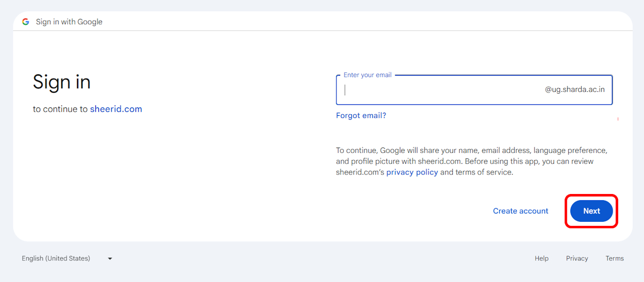Open the Forgot email? link
The width and height of the screenshot is (644, 282).
click(361, 116)
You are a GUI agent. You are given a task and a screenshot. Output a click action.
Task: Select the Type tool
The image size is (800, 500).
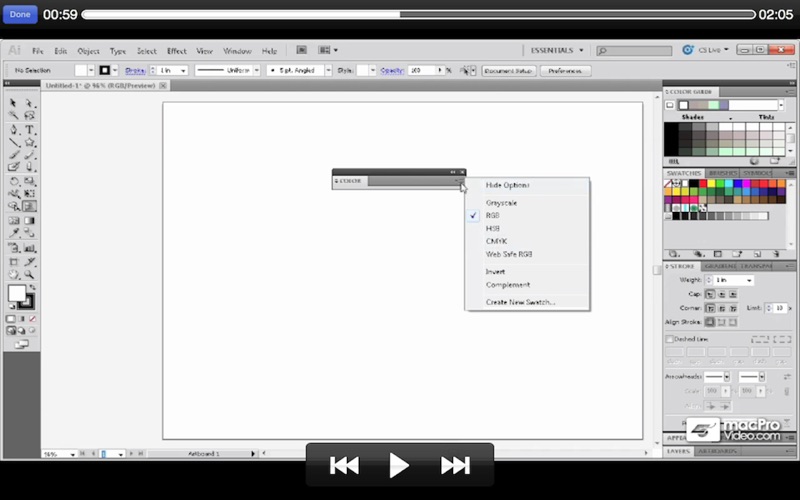30,130
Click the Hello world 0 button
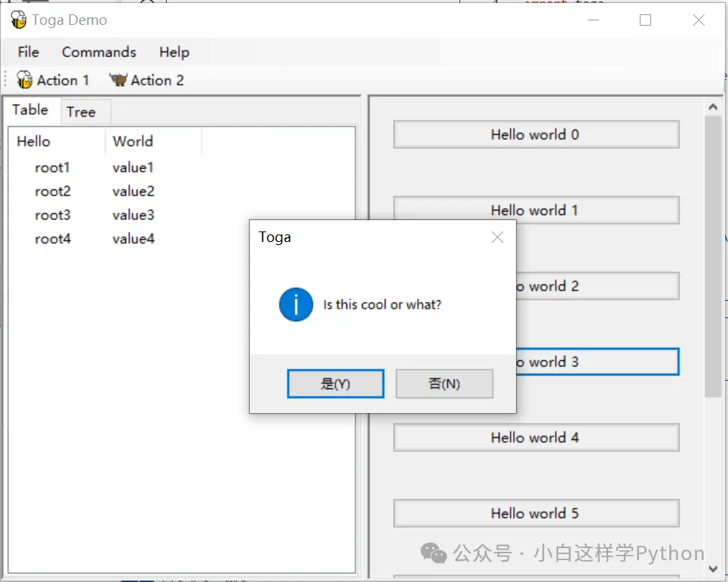The image size is (728, 582). pos(536,135)
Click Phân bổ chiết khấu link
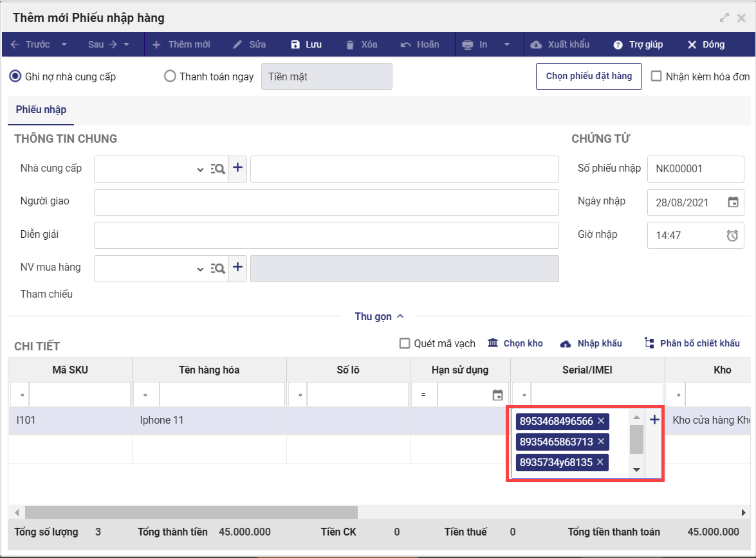The width and height of the screenshot is (756, 558). point(692,343)
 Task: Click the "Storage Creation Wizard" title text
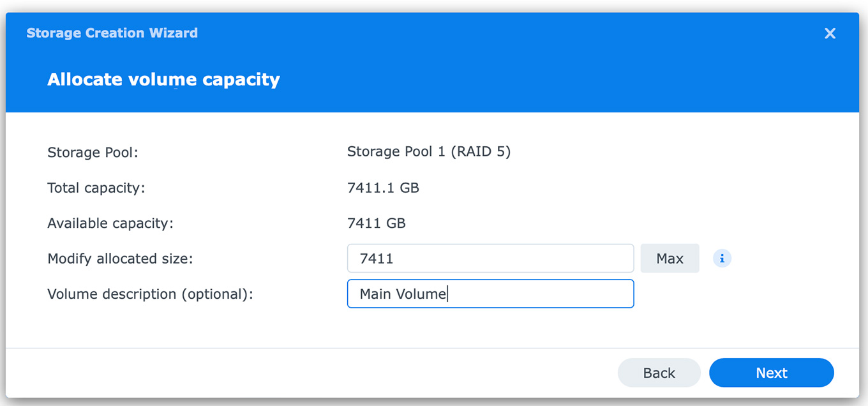pyautogui.click(x=112, y=33)
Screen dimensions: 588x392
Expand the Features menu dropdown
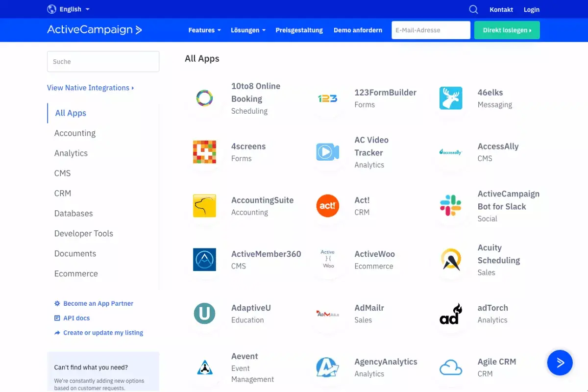(204, 30)
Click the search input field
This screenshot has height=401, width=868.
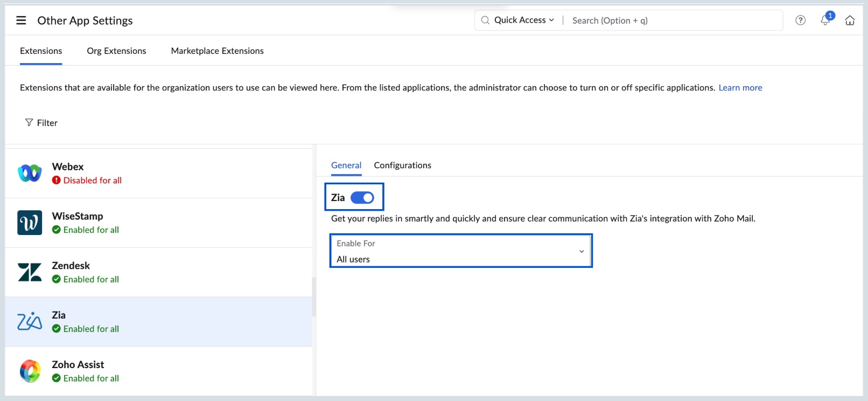click(673, 20)

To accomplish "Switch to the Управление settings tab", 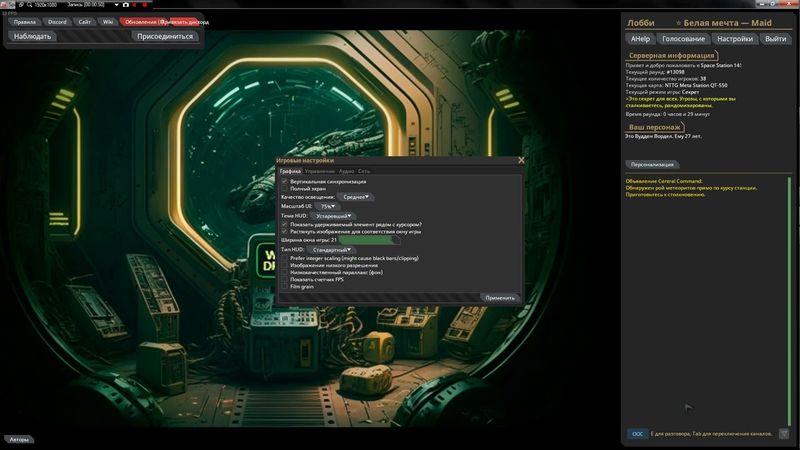I will click(x=320, y=172).
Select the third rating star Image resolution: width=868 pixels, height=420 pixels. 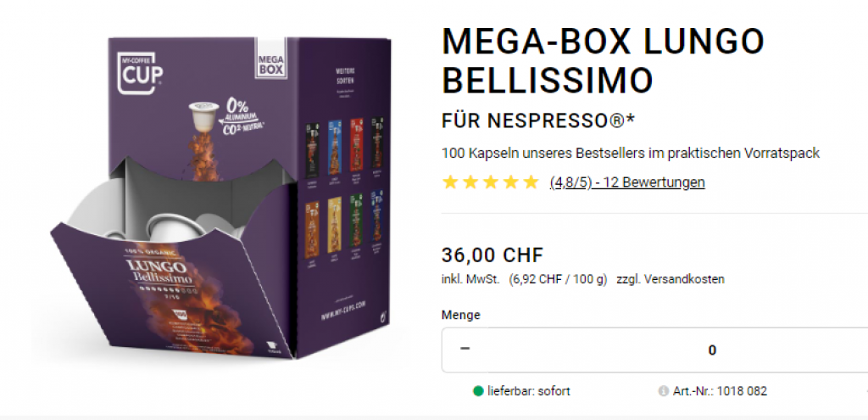click(491, 182)
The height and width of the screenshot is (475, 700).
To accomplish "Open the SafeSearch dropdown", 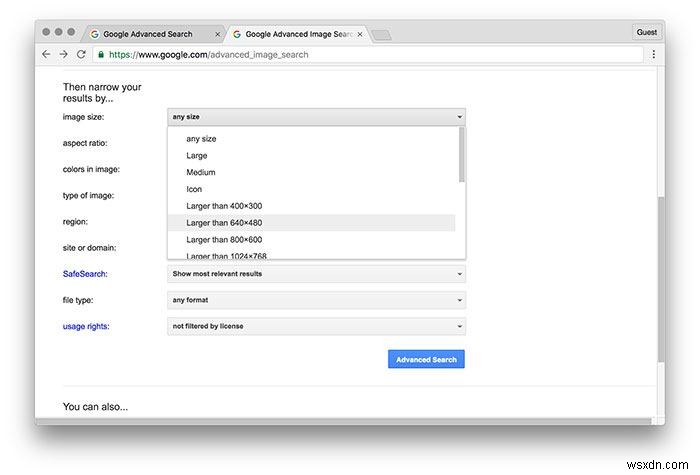I will point(316,273).
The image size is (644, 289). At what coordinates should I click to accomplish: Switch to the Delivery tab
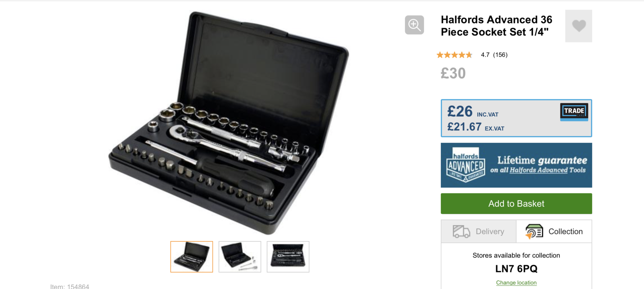[x=479, y=232]
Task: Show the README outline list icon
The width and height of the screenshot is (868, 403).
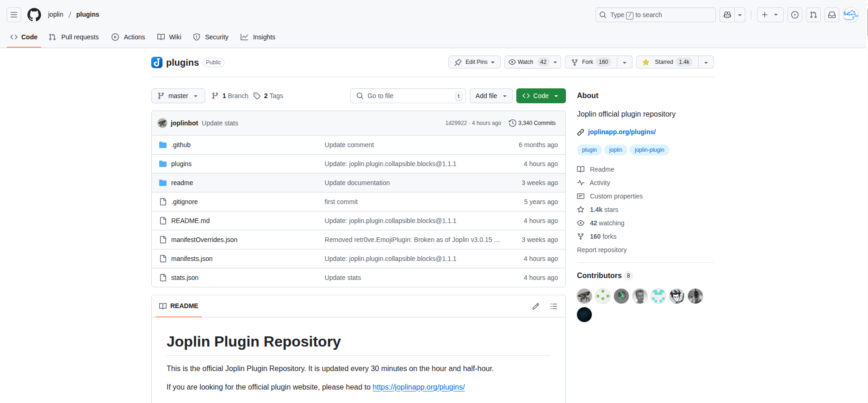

REQUIREMENT: Retype, word for word, the lines from the one with "Task: Show the README outline list icon" through the last line of the entries above, and only those lines. Leave pictures out.

EXERCISE SOLUTION:
Task: Show the README outline list icon
The width and height of the screenshot is (868, 403).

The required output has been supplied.